Forest Service yanks approval for South Fork Salmon gold exploration
YELLOW PINE — In response to a lawsuit filed by the Idaho Conservation League and the Nez Perce Tribe, the Forest Service has withdrawn its approval of a major gold prospecting project proposed for the South Fork Salmon River drainage, citing the need for additional analysis.
The project, called the Golden Meadows Exploration Project, was proposed by the Midas Gold Co. of Vancouver, British Columbia. The project raised concerns from anglers, conservationists, boaters and others concerned about the impacts mining exploration would have on clean water, threatened fisheries and other public resources.
The South Fork Salmon River watershed is home to the most important remaining habitat for summer Chinook salmon in the entire Columbia River Basin. This river and its tributaries also support Snake River steelhead, bull trout, and westslope cutthroat trout. In addition, the river provides outstanding opportunities for fishermen, campers, hikers and kayakers, and supports communities farther downstream.
This spring, the Idaho Conservation League and Nez Perce Tribe had filed a formal complaint against the Forest Service, US Fish and Wildlife Service and NOAA Fisheries, stating that the project had violated federal laws and posed a threat to Chinook salmon, steelhead, and bull trout—fish species listed as “threatened” under the Endangered Species Act. The Idaho Conservation League is represented in this lawsuit by attorneys Bryan Hurlbutt at Advocates for the West and Roger Flynn at the Western Mining Action Project.
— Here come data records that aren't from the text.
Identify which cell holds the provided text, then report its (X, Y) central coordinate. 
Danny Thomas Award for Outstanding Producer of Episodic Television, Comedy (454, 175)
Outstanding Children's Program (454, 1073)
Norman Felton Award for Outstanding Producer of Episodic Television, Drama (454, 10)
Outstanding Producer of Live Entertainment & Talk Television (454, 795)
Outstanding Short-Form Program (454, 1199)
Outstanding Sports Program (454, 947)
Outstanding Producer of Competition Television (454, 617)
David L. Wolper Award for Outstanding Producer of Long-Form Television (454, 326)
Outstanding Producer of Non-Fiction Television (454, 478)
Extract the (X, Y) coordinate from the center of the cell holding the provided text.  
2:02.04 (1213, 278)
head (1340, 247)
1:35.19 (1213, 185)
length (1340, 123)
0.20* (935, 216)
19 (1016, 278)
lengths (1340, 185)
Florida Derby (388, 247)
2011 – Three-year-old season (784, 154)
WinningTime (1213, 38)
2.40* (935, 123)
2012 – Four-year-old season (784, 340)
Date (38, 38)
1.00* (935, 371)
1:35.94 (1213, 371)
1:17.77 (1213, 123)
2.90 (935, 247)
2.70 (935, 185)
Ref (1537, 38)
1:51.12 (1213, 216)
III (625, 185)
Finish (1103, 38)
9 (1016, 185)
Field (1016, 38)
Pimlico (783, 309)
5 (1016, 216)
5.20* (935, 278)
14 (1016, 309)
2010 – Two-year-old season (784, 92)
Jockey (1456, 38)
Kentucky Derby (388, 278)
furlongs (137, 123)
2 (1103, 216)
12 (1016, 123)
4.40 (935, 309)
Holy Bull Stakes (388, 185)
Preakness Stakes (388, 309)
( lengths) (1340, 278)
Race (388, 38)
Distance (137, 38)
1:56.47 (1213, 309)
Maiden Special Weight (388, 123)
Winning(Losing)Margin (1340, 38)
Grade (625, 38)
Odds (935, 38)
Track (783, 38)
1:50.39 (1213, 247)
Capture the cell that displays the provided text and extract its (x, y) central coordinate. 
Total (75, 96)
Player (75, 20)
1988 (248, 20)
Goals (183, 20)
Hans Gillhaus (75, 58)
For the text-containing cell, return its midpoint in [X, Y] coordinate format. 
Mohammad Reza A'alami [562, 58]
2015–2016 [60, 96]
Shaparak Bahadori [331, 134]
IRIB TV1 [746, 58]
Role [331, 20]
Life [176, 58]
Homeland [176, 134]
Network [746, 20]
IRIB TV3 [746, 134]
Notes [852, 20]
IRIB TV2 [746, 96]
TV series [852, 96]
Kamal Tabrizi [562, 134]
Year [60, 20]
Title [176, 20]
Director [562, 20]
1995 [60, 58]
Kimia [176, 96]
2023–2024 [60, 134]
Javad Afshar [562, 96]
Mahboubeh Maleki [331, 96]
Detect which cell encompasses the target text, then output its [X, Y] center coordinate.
The drilling operation would have required hauling nearly 3,000,000 gallons of fuel over a three-year period. It is over 70 miles to the remote site from the nearest town, mostly on narrow, steep windy roads next to the South Fork Salmon River and two of its tributaries, the East Fork South Fork Salmon River and Johnson Creek. The Idaho Conservation League was concerned that a diesel or chemical spill along these routes or at the site would pose a direct threat to water quality and recovering fish species. As far as on-site impacts, the three-year exploration project would have included clearing 139 drill pads in 26 drill areas, and drilling 178 holes.
“We are pleased with the Forest Service’s decision to withdraw its approval of the Project,” said John Robison, Public Lands Director of the Idaho Conservation League. “While we appreciate the attempts by Midas Gold and the Forest Service to minimize impacts, the South Fork Salmon River is simply inappropriate for this scale of mine exploration or development. Backing off is the right decision.”
“This is a major victory for the Salmon River and Idaho’s native fish,” said Bryan Hurlbutt.
“Hopefully Monday’s decision is a sign that the Forest Service is willing to meet its obligations to protect this special place.”
The Idaho Conservation League said it remains unclear how the decision would affect the larger plan for an open pit mine underneath the riverbed of the East Fork of the South Fork Salmon River.
This is the second time this project has been approved and withdrawn. The Forest Service reversed a previous decision in January of 2013 because of potential water quality concerns that the Idaho Conservation League had identified.
“There is a place in Idaho for mining, but the South Fork Salmon is one of Idaho’s prized rivers and simply too important to put at risk,” Robison said.